INSTRUCTIONS TO FOLLOW: Retype, word for word, the line holding "Task: Select the Austin FC II team name" and each line after it down to the end of the data; pictures are not copied.

══ SUPPLIED MATERIAL ══

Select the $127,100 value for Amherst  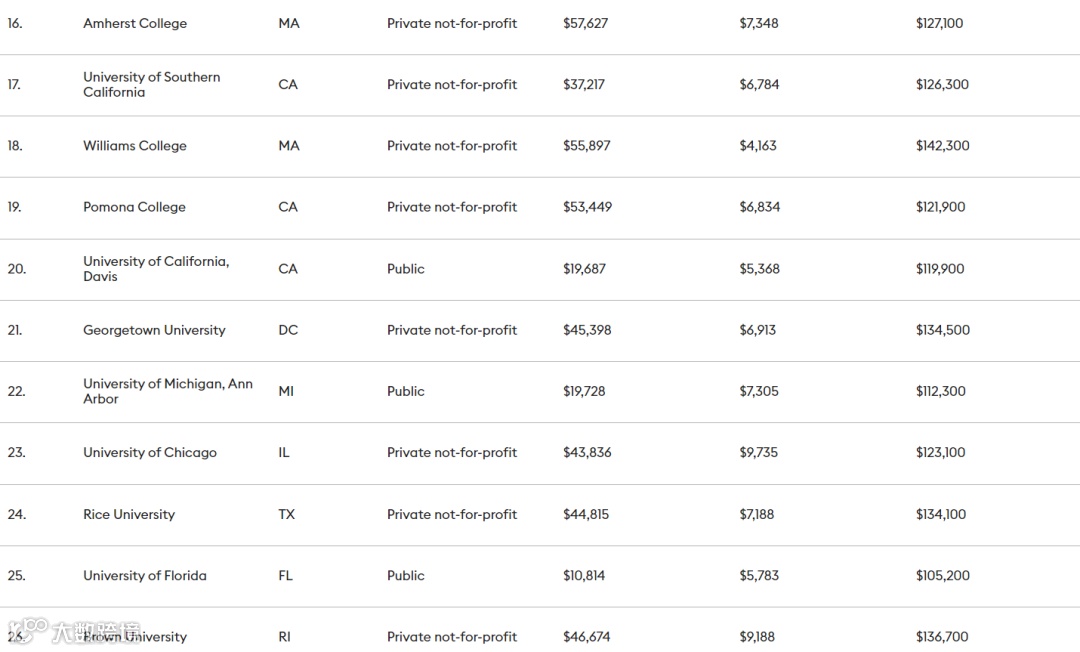point(939,23)
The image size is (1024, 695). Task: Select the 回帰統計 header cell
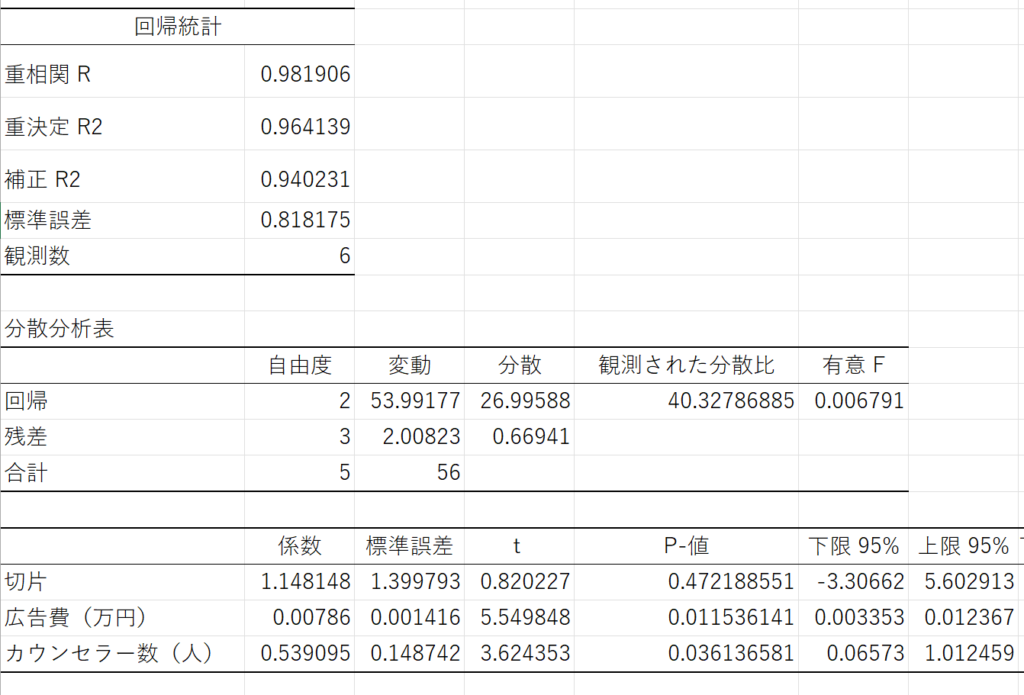point(177,27)
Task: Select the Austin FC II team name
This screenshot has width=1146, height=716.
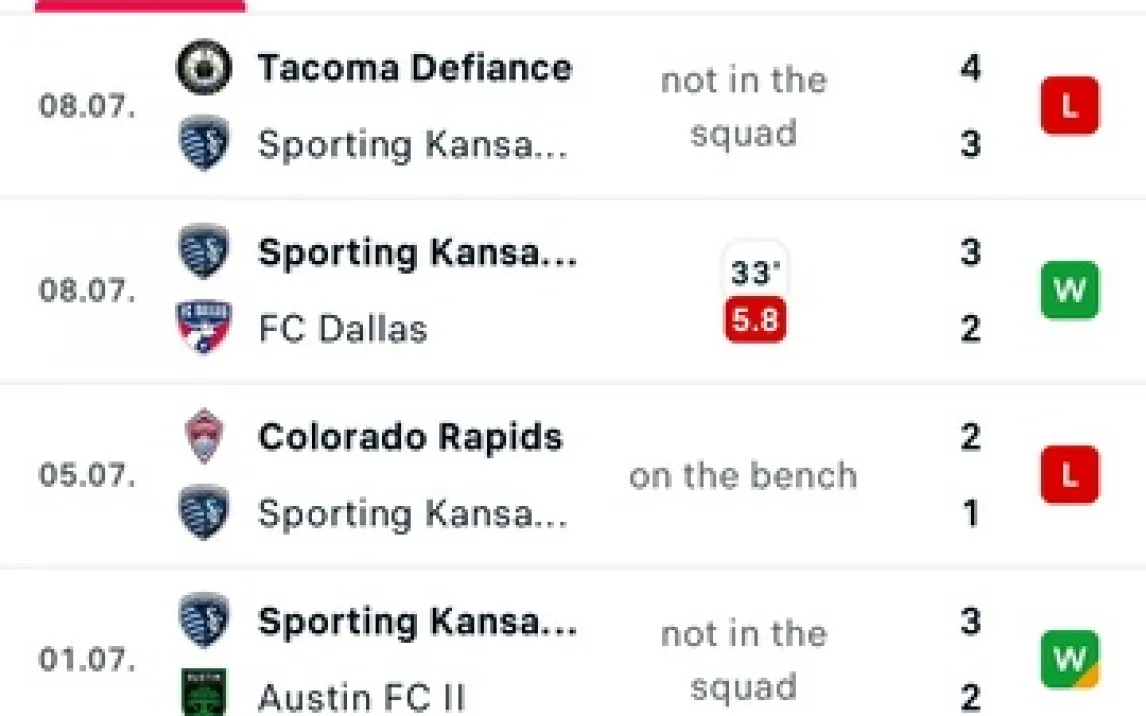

═══

EXERCISE RESPONSE:
Task: Select the Austin FC II team name
This screenshot has width=1146, height=716.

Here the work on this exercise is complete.